Posted by: Henry Huang | January 21, 2007 12:45 AM
These are the rough notes from my comments as a panelist this morning.
Technology magnifies both access to this information and the inferences we can draw from it.
Technological change means that contrary to what Salgado calls a basic of Anglo jurisprudence, stored communications are far more revealing than those in transit
Contrary to the insights of US v. Miller and Smith v. Maryland, information in the hands of third parties is often of the most sensitive type.
Susan rejects invulnerability in favor of asessing the importance of the information
assent to access for some purposes vs implied assent to all
Not binary.
If this information is not constitutionally protected, then what good is the Fourth Amendment?
With this article, Prof. Friewald takes on an important question of how the Fourth Amendment can remain relevant to the question of information and communication privacy given these dramatic changes.
Fundamental to the article, and to all of the papers is the question of what the Fourth Amedment is supposed to do. Much writing on the topic, but in this paper, Friewald adds to a critique of the Fourth as an amendment that regulates government access to information that an individual knows to be impervious, or believes is totally secure from interception. Not about protecting that which no one but the subject knows. Not about protecting those things which are contained only within the confines of the house. She says the issue is one of power, of focusing on the nature of investigatory techniques.

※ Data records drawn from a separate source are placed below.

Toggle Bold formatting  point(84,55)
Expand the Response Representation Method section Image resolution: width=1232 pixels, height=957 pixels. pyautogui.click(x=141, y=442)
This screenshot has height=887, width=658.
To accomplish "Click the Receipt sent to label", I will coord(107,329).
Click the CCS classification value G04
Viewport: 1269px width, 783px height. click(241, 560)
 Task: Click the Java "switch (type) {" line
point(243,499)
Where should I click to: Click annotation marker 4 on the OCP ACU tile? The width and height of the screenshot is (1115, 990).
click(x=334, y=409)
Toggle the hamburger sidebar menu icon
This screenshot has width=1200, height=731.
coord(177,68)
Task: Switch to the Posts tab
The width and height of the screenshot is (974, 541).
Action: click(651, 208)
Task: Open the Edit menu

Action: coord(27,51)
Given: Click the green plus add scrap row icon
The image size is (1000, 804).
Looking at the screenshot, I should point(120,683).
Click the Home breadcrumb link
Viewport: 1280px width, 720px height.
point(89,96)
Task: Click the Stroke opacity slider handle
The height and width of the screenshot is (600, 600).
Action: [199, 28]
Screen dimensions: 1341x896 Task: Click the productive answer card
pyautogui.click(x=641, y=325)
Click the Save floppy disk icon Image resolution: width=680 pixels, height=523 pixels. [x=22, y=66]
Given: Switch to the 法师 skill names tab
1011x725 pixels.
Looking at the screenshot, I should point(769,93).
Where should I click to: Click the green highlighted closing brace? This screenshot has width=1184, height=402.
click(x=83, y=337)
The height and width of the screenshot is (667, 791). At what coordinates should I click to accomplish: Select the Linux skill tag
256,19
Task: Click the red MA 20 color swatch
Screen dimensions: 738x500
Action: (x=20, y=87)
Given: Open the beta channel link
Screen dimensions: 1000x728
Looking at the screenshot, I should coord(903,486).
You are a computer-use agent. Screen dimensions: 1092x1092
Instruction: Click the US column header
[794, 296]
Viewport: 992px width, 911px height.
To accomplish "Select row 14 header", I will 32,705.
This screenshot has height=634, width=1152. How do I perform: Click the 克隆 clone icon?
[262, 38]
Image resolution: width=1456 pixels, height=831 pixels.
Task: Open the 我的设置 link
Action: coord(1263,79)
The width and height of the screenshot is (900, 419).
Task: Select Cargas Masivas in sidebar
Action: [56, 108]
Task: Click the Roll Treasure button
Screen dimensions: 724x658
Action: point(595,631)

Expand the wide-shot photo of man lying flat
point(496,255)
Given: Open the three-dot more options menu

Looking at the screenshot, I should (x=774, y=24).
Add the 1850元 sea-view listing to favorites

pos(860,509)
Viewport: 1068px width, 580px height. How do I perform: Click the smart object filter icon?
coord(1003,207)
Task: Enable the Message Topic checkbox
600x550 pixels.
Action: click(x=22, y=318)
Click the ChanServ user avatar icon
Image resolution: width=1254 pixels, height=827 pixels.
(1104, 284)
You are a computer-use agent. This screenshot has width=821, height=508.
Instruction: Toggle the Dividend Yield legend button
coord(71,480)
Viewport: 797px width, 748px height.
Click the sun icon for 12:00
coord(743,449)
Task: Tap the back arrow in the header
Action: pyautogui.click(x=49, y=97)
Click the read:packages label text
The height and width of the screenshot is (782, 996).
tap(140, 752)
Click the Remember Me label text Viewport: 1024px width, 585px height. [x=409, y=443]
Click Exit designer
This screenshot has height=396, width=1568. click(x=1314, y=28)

2001 article in the NY Times by JEFFREY ROSEN
The promise of America is a promise that we can escape from the Old
>World, a world where people know their place. When we say we are
>fighting for an open society, we don't mean a transparent society --
>one where neighbors can peer into each other's windows using the
>joysticks on their laptops. We mean a society open to the
>possibility that people can redefine and reinvent themselves every
>day; a society in which people can travel from place to place
>without showing their papers and being encumbered by their past; a
>society that respects privacy and constantly reshuffles social
>hierarchy.
>
>The ideal of America has from the beginning been an insistence that
>your opportunities shouldn't be limited by your background or your
>database; that no doors should be permanently closed to anyone who
>has the wrong smart card.
Solove: DIGITAL DOSSIERS AND THE DISSIPATION OF FOURTH AMENDMENT PRIVACY
The protection of privacy requires an “architecture of power.”19 This architecture represents
the way that law structures social relationships. The law creates and
constructs the world we live in by shaping an individual’s relationships
with other individuals, institutions, and the government. Ideally, the law
should establish an architecture of power to maintain an appropriate
balance of power in these relationships.
Protecting privacy through an architecture of power differs from
protecting it as an individual right.
According to Dewey, the individual is inextricably
connected to society,187 and rights are not immutable possessions of
individuals, but are instrumental in light of “the contribution they make to
the welfare of the community.”188 The problem with viewing rights in
purely individualistic terms is that it pits individual rights against the
greater good of the community, with the interests of society often winning
out because of their paramount importance when measured against one
individual’s freedom.
Viewing privacy as an individual right against government
information-gathering conceives of the harm to privacy as emanating from
the invasion into the lives of particular people. But many of the people
asserting a right to privacy against government information-gathering are
criminals or terrorists, people we do not have a strong desire to protect. ... Why should one individual’s
preference for privacy trump the social goals of security and safety? This
question is difficult to answer if privacy is understood as a right possessed
by particular people.
In contrast, an architecture of power protects privacy differently and is
based on a different conception of privacy. Privacy is not merely a right
possessed by individuals, but is a form of freedom built into the social
structure. It is thus an issue about the common good as much as it is about
individual rights. It is an issue about social architecture, about the
relationships that form the structure of our society.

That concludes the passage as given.